> _Selected excerpt_:
┌──

'Re: ceph on non-btrfs file systems'

[prev in list] [next in list] [prev in thread] [next in thread] 

List:       ceph-devel
Subject:    Re: ceph on non-btrfs file systems
From:       Christian Brunner <chb () muc ! de>
Date:       2011-10-24 16:22:42
Message-ID: CAO47_-9jp===DT=scpe=U8BnPnUCAVz7xUWVCC9AMVmx67CdaA () mail ! gmail ! com
[Download RAW message or body]

Thanks for explaining this. I don't have any objections against btrfs
as a osd filesystem. Even the fact that there is no btrfs-fsck doesn't
scare me, since I can use the ceph replication to recover a lost
btrfs-filesystem. The only problem I have is, that btrfs is not stable
on our side and I wonder what you are doing to make it work. (Maybe
it's related to the load pattern of using ceph as a backend store for
qemu).

Here is a list of the btrfs problems I'm having:

- When I run ceph with the default configuration (btrfs snaps enabled)
I can see a rapid increase in Disk-I/O after a few hours of uptime.
Btrfs-cleaner is using more and more time in
btrfs_clean_old_snapshots().
- When I run ceph with btrfs snaps disabled, the situation is getting
slightly better. I can run an OSD for about 3 days without problems,
but then again the load increases. This time, I can see that the
ceph-osd (blkdev_issue_flush) and btrfs-endio-wri are doing more work
than usual.

Another thing is that I'm seeing a WARNING: at fs/btrfs/inode.c:2114
from time to time. Maybe it's related to the performance issues, but
seems to be able to verify this.

It's really sad to see, that ceph performance and stability is
suffering that much from the underlying filesystems and that this
hasn't changed over the last months.

Kind regards,
Christian

2011/10/24 Sage Weil <sage@newdream.net>:
> Although running on ext4, xfs, or whatever other non-btrfs you want mostly
> works, there are a few important remaining issues:
>
> 1- ext4 limits total xattrs for 4KB.  This can cause problems in some
> cases, as Ceph uses xattrs extensively.  Most of the time we don't hit
> this.  We do hit the limit with radosgw pretty easily, though, and may
> also hit it in exceptional cases where the OSD cluster is very unhealthy.

└──

> _Direction A_:
Answer each question from the ceph mailing-list post.
(i) With btrfs snaps enabled, which function does Btrfs-cleaner spend more and more time in?
(ii) With btrfs snaps disabled, for about how long can Christian run an OSD without problems?
(iii) In the quoted reply, what limit does ext4 place on total xattrs?
> _Direction B_: Copy the part of the ceph mailing-list post that begins at the words "Here is a list" and ends after the words "than usual.".
> _Direction C_: Write what comes next in the ceph mailing-list post, picking up after its last line.
The listing that comes next plays no part in any of this work.

> _Data section_:
┌──

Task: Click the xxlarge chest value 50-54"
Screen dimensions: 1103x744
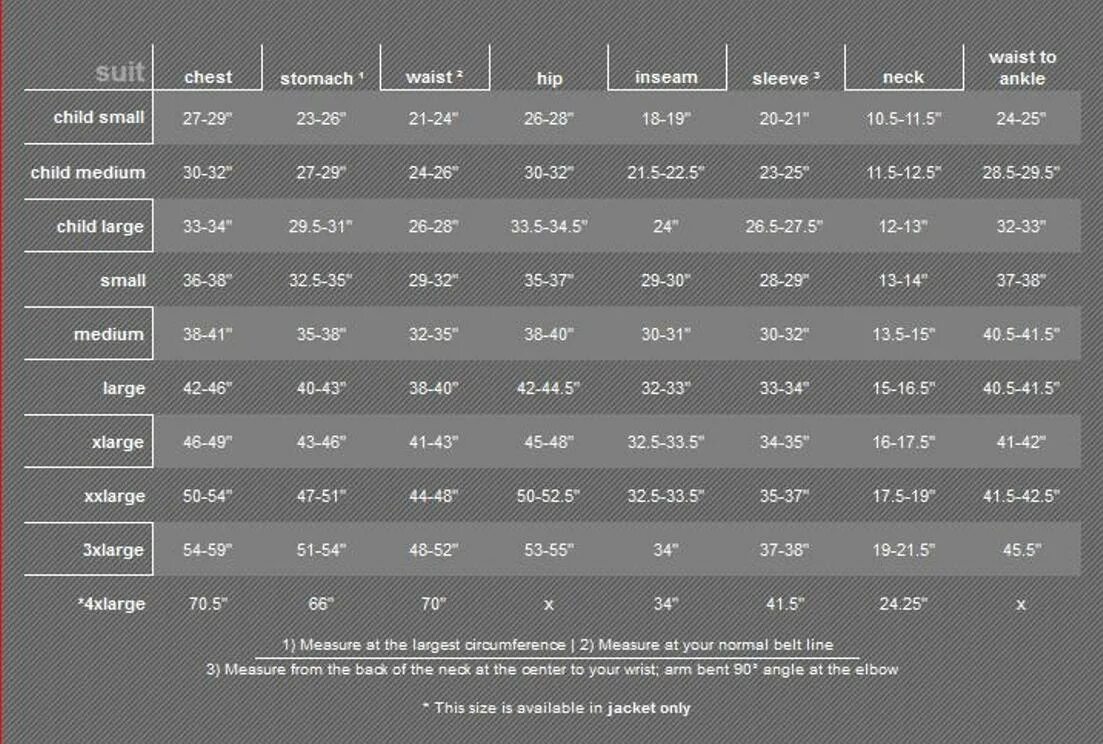Action: click(208, 496)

└──

> _Task response A_:
(i) btrfs_clean_old_snapshots()
(ii) About 3 days
(iii) 4KB

> _Task response B_:
Here is a list of the btrfs problems I'm having:

- When I run ceph with the default configuration (btrfs snaps enabled)
I can see a rapid increase in Disk-I/O after a few hours of uptime.
Btrfs-cleaner is using more and more time in
btrfs_clean_old_snapshots().
- When I run ceph with btrfs snaps disabled, the situation is getting
slightly better. I can run an OSD for about 3 days without problems,
but then again the load increases. This time, I can see that the
ceph-osd (blkdev_issue_flush) and btrfs-endio-wri are doing more work
than usual.

> _Task response C_:
>
> There is a large xattr patch for ext4 from the Lustre folks that has been
> floating around for (I think) years.  Maybe as interest grows in running
> Ceph on ext4 this can move upstream.
>
> Previously we were being forgiving about large setxattr failures on ext3,
> but we found that was leading to corruption in certain cases (because we
> couldn't set our internal metadata), so the next release will assert/crash
> in that case (fail-stop instead of fail-maybe-eventually-corrupt).
>
> XFS does not have an xattr size limit and thus does have this problem.
>
> 2- The other problem is with OSD journal replay of non-idempotent
> transactions.  On non-btrfs backends, the Ceph OSDs use a write-ahead
> journal.  After restart, the OSD does not know exactly which transactions
> in the journal may have already been committed to disk, and may reapply a
> transaction again during replay.  For most operations (write, delete,
> truncate) this is fine.
>
> Some operations, though, are non-idempotent.  The simplest example is
> CLONE, which copies (efficiently, on btrfs) data from one object to
> another.  If the source object is modified, the osd restarts, and then
> the clone is replayed, the target will get incorrect (newer) data.  For
> example,
>
> 1- clone A -> B
> 2- modify A
>   <osd crash, replay from 1>
>
> B will get new instead of old contents.
>
> (This doesn't happen on btrfs because the snapshots allow us to replay
> from a known consistent point in time.)
>
> For things like clone, skipping the operation of the target exists almost
> works, except for cases like
>
> 1- clone A -> B
> 2- modify A
> ...
> 3- delete B
>   <osd crash, replay from 1>
>
> (Although in that example who cares if B had bad data; it was removed
> anyway.)  The larger problem, though, is that that doesn't always work;
> CLONERANGE copies a range of a file from A to B, where B may already
> exist.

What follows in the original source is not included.